▸ **DATA**:
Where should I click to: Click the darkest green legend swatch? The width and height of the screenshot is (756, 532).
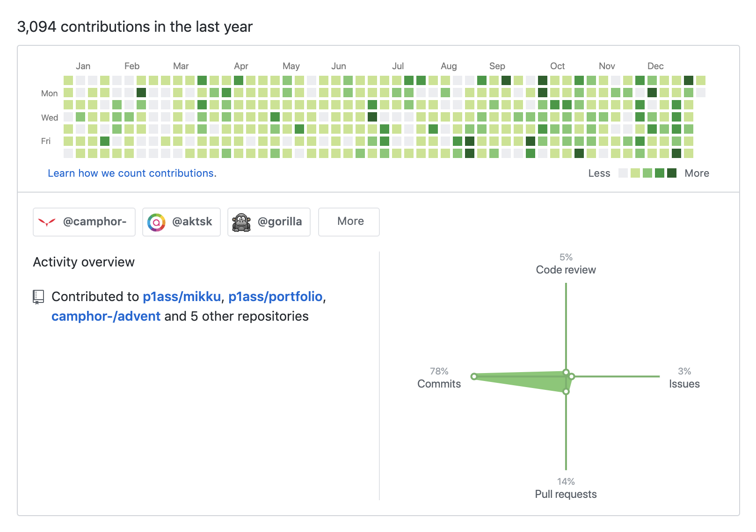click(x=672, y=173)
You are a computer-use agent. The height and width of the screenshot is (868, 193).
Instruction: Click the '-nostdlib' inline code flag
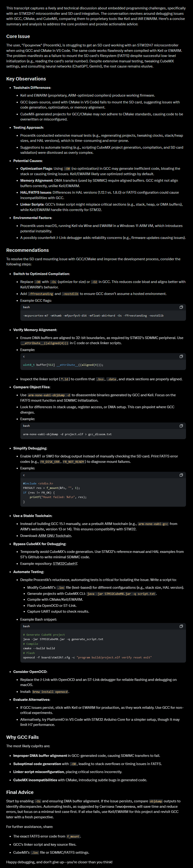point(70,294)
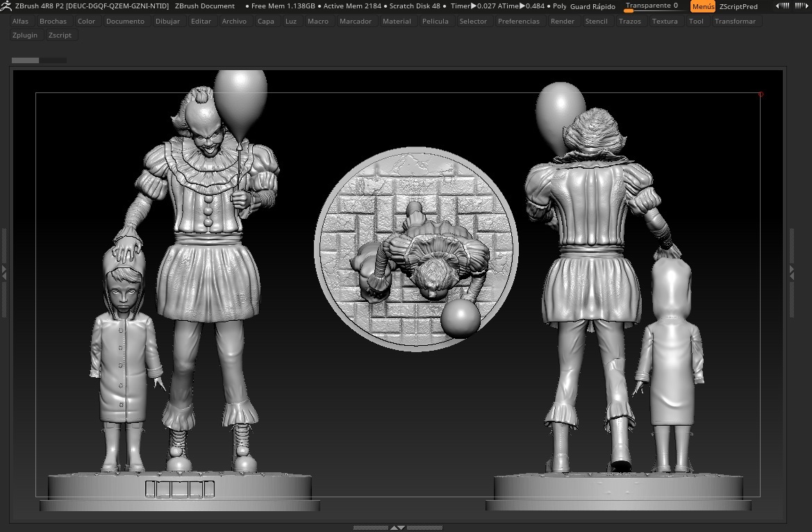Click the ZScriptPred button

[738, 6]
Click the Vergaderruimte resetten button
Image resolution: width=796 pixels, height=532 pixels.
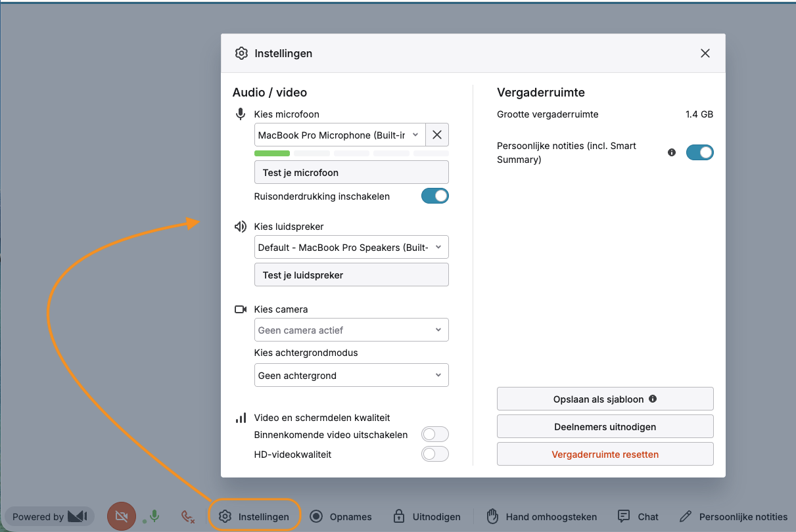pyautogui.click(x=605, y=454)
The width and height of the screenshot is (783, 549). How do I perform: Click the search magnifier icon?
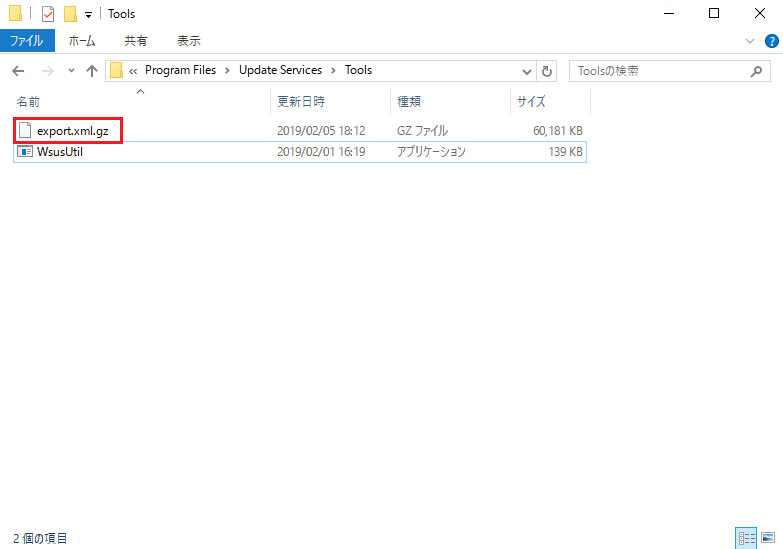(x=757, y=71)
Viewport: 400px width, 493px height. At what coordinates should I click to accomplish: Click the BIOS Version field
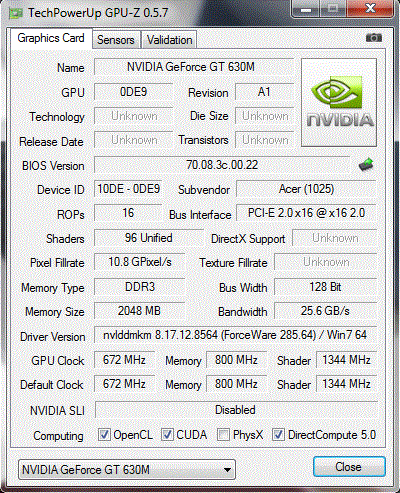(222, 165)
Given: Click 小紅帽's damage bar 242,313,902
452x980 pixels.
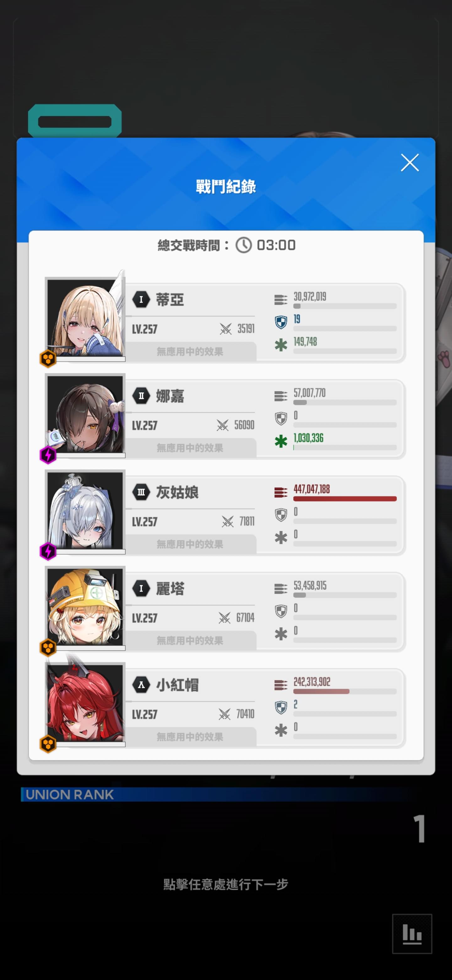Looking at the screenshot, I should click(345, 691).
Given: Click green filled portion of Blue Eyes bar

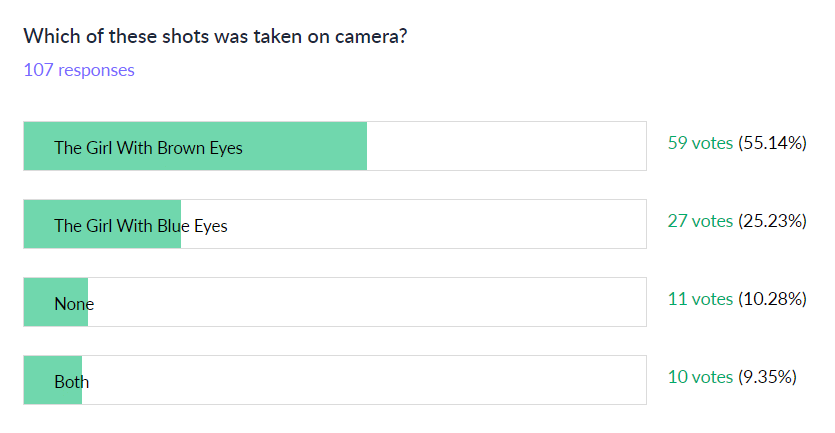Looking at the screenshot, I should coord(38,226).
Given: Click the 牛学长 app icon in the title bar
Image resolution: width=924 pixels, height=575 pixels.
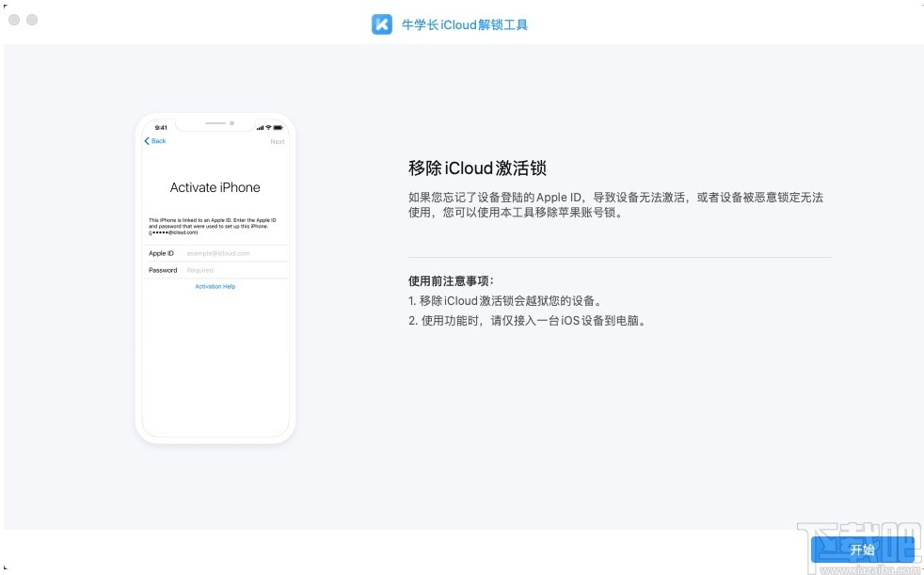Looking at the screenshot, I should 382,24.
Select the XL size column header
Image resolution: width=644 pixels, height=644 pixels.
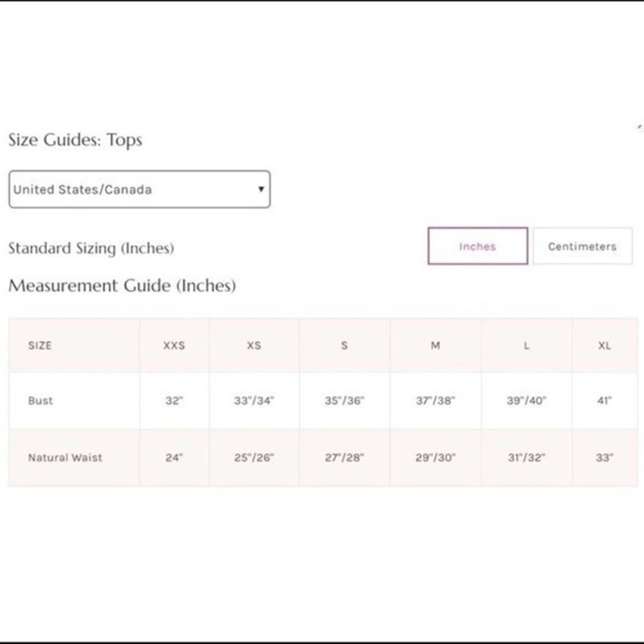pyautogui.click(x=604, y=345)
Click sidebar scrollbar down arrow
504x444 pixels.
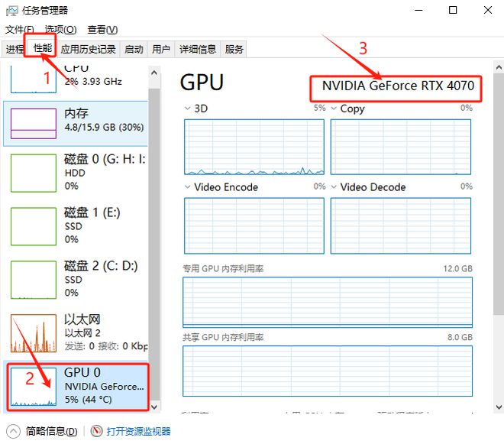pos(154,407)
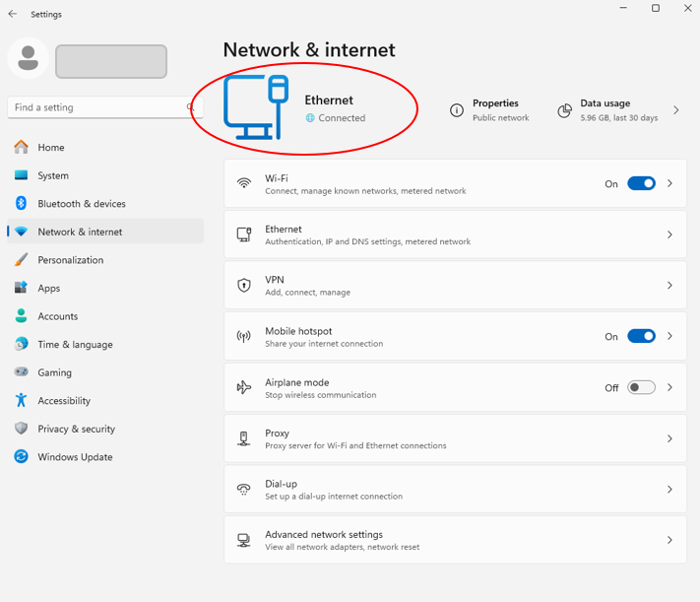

▸ **WORK ITEM**:
From the line containing "Given: Click 小紅帽's damage bar 242,313,902" down to the final line of the listing above, write out only those lines exactly as they are, minus the pictures.

▸ **FINISHED TASK**:
Given: Click 小紅帽's damage bar 242,313,902
452x980 pixels.
Looking at the screenshot, I should click(345, 691).
Given: Click green filled portion of Blue Eyes bar

Looking at the screenshot, I should coord(38,226).
Given: Click the 牛学长 app icon in the title bar
Image resolution: width=924 pixels, height=575 pixels.
Looking at the screenshot, I should 382,24.
Select the XL size column header
Image resolution: width=644 pixels, height=644 pixels.
pyautogui.click(x=604, y=345)
Click sidebar scrollbar down arrow
504x444 pixels.
pos(154,407)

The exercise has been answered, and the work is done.